Anggaran Negara: Apakah Sudah Pro Rakyat Kecil?

Foto: Edward Ricardo

Jakarta, Essensi.co – Pemerintah setiap tahun menggelontorkan ribuan triliun rupiah melalui Anggaran Pendapatan dan Belanja Negara (APBN) untuk mendanai program pembangunan nasional. Namun, pertanyaan klasik yang kembali mencuat di tengah masyarakat dan pengamat kebijakan adalah:

“apakah anggaran negara benar-benar berpihak kepada rakyat kecil?”

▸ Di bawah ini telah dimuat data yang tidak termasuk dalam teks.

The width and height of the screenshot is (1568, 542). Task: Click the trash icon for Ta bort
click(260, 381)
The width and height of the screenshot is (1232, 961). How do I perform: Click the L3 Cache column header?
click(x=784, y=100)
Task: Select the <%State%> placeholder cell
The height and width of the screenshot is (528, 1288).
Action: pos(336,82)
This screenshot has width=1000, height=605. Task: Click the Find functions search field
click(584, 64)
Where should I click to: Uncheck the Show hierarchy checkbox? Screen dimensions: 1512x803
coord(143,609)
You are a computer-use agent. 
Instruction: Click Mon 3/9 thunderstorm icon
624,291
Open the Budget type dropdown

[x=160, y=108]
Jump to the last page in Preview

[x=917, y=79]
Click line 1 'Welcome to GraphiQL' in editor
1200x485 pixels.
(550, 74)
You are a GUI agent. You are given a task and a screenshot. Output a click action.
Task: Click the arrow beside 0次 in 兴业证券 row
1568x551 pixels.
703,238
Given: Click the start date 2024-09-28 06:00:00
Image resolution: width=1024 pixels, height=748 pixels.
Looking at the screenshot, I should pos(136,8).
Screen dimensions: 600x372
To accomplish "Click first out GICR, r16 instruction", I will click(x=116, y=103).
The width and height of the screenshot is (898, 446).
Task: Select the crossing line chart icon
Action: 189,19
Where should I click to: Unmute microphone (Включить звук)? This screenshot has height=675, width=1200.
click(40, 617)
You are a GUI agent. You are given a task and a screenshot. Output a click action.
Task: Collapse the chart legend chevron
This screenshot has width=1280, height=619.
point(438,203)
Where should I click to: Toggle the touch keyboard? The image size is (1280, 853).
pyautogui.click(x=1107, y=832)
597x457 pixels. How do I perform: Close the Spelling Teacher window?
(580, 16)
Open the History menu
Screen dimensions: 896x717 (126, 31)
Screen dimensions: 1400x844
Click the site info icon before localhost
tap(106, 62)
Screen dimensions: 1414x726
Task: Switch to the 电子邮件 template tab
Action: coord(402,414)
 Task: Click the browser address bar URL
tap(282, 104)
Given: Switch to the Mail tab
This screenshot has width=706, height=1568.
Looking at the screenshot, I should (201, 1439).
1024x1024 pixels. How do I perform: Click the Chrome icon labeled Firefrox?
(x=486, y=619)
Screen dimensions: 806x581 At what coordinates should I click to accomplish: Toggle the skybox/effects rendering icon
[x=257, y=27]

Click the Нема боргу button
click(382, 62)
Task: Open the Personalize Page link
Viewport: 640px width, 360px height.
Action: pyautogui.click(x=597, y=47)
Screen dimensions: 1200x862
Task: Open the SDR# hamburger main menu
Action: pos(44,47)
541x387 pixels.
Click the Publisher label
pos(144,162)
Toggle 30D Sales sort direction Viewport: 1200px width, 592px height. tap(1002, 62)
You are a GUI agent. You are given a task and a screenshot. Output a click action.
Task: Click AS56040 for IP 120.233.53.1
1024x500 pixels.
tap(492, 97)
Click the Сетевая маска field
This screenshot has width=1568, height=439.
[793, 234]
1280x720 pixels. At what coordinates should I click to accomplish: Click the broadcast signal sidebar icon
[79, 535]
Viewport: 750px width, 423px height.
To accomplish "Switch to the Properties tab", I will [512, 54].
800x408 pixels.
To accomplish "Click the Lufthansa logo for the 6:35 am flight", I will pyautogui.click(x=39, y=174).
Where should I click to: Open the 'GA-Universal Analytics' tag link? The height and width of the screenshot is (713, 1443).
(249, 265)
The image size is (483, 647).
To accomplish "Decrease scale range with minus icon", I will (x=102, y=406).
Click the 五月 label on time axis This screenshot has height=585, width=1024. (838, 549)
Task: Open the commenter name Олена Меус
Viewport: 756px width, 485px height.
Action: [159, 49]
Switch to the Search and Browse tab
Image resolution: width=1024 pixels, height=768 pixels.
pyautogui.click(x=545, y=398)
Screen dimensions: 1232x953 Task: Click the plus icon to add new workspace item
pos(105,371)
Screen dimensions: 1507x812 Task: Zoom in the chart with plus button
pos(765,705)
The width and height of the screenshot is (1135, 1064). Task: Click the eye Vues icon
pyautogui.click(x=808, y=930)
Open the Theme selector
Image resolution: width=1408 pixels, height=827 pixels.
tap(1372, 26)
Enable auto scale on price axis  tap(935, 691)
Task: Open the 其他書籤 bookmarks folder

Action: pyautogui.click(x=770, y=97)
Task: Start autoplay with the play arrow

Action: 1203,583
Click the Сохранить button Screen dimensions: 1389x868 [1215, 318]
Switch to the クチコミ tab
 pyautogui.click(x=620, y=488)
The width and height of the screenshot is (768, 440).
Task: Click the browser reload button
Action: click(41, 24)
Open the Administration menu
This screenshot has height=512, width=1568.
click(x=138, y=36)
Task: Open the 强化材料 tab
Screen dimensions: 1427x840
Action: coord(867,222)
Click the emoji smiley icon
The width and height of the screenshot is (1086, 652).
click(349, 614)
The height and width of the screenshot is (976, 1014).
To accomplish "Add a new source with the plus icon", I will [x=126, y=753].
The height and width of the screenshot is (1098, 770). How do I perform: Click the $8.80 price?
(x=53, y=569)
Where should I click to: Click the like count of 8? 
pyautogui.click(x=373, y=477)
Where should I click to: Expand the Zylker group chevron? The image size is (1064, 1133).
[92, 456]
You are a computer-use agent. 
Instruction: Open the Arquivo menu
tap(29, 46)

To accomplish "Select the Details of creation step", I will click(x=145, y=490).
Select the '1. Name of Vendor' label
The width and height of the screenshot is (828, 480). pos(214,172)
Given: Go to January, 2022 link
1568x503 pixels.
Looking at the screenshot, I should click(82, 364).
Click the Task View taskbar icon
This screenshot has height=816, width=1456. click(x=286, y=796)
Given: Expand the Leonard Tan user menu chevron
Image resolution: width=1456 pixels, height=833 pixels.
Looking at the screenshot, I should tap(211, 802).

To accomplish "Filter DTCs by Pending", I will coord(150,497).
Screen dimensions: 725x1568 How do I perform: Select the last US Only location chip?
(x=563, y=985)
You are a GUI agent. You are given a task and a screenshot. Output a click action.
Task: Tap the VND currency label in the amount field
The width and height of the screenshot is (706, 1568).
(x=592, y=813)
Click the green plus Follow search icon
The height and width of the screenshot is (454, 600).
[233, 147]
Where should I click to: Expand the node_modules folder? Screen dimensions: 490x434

Pemerintah melalui Kementerian Keuangan menyampaikan bahwa belanja negara pada tahun 2025 mencapai Rp 3.325 triliun, dengan sekitar 22% dialokasikan untuk belanja sosial, termasuk bantuan langsung tunai, bantuan pendidikan, dan subsidi.

Namun, menurut Pusat Studi Anggaran dan Kebijakan Publik, alokasi tersebut masih dianggap kurang progresif karena sebagian besar dana belanja negara justru terserap oleh. Proyek infrastruktur berskala besar, Pembiayaan utang dan Belanja operasional birokrasi.

“Belanja sosial memang naik, tapi pertumbuhan belanja modal dan pembayaran bunga utang lebih agresif. Ini menimbulkan kesan bahwa rakyat kecil hanya dapat ‘remah-remah’ dari APBN,” kata Dr. Ratri Andayani, pengamat fiskal dari UI.

Program-program seperti PKH, Kartu Sembako, dan Kartu Prakerja diklaim sebagai upaya negara untuk menyentuh masyarakat miskin secara langsung. Namun pelaksanaannya di lapangan sering terkendala oleh. Ketidakakuratan data penerima (DTKS), Penyaluran yang lambat dan tidak merata dan Kurangnya transparansi dan pengawasan

Suhadi (51), warga Kabupaten Grobogan, mengaku belum pernah mendapat bantuan pemerintah meski kondisi ekonominya memprihatinkan.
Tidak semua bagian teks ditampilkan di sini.